Assigned task
In the text on pests and soil, what did Mokichi Okada call the pattern of spraying pesticides, weakening the soil and drawing more pests?

Extract to read
■ ■ ■ ■

Every year, farmers spray more pesticides. And every year, the pests come back stronger.
Sound familiar? A Japanese thinker named Mokichi Okada was writing about exactly this problem in 1951 — and his explanation might surprise you.
It Starts With the Soil
Okada’s argument was simple: pests don’t appear randomly. They appear where the soil is dirty.
When farmers add fertilizer, he wrote, the soil becomes polluted. Polluted soil decays. And wherever there is decay, insects and bacteria follow. It’s a basic law of nature — the same reason you find maggots in a compost pit.
Different fertilizers, he observed, produce different kinds of pests. And as new chemical fertilizers appeared, new pest species appeared alongside them.
The Trap of Pesticides
Here’s where it gets worse.
To fight the pests, farmers spray pesticides. But pesticides are powerful poisons. When they sink into the soil, they damage it further. Weakened soil grows weaker crops. Weaker crops attract more pests.
So farmers spray more pesticides. The soil weakens more. More pests arrive.
Okada called it a vicious cycle with no exit.
It Gets Into Your Body Too
Okada didn’t stop at the farm. He followed the problem all the way to the dinner table.
Chemical fertilizers, he wrote, are absorbed by crops. Those crops become your food. Eaten three times a day, every day, even small amounts of chemical residue accumulate in the body — and gradually contaminate the blood.
His conclusion was striking: dirty blood is the reason infectious diseases spread. People with clean blood, he argued, can resist bacteria. People with contaminated blood cannot.

■ ■ ■ ■

Stored data
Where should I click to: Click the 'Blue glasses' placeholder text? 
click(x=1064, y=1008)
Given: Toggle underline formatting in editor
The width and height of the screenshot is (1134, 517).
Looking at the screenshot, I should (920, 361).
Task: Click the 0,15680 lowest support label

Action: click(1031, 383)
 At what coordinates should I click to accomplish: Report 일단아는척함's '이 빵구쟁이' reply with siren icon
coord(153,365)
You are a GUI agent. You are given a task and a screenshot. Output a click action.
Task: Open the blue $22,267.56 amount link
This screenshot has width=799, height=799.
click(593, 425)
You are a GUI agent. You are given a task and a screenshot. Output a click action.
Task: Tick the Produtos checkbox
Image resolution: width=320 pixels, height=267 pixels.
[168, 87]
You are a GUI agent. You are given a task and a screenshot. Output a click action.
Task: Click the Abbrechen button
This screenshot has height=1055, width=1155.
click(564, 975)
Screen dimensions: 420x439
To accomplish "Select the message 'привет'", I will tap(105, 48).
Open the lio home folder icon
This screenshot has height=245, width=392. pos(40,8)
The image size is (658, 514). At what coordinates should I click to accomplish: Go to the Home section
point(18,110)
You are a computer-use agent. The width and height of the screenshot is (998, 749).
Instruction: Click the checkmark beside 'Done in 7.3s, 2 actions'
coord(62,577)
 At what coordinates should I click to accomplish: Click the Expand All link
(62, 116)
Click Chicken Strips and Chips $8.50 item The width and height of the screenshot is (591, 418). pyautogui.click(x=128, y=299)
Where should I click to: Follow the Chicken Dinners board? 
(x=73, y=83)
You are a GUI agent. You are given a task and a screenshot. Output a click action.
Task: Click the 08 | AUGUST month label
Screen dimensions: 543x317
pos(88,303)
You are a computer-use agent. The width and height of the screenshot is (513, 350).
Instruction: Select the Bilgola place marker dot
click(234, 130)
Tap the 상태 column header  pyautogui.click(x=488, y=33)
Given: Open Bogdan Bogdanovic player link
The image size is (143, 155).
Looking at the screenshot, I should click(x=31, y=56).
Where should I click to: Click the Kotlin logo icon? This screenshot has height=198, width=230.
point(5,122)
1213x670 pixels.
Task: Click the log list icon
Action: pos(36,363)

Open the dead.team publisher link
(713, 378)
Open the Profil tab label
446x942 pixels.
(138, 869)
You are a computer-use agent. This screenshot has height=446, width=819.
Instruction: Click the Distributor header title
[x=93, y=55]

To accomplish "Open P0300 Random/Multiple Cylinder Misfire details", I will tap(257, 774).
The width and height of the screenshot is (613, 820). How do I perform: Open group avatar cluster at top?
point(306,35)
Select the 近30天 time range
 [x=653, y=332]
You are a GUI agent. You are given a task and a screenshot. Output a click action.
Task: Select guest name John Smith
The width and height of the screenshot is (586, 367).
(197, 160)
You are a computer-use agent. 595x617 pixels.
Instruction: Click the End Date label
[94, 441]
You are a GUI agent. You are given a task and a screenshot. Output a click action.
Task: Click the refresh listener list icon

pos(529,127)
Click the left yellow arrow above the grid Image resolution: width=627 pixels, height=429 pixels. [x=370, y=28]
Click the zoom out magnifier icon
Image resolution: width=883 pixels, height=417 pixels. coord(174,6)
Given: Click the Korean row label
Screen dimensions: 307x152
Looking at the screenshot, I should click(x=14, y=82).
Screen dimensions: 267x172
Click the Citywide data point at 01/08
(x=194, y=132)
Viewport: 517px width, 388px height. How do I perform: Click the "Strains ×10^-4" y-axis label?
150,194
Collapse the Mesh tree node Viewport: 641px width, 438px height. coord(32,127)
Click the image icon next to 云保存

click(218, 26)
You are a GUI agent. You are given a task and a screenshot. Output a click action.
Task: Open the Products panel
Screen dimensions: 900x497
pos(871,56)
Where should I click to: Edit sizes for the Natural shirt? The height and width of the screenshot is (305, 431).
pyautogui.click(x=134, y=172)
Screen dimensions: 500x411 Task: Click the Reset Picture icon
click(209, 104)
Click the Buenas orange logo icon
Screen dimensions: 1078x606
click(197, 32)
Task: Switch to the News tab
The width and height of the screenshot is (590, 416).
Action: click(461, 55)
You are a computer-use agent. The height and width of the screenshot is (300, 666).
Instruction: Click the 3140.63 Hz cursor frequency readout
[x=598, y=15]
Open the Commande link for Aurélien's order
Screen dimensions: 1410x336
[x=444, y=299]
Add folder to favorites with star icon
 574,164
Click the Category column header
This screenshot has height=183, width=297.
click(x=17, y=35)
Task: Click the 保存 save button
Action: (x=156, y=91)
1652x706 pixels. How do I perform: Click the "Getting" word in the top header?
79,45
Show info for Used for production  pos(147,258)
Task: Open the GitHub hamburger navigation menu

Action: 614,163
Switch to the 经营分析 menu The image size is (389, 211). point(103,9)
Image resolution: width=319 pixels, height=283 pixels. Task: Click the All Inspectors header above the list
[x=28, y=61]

■ ■ ■ ■

Answer space
He called it a vicious cycle with no exit.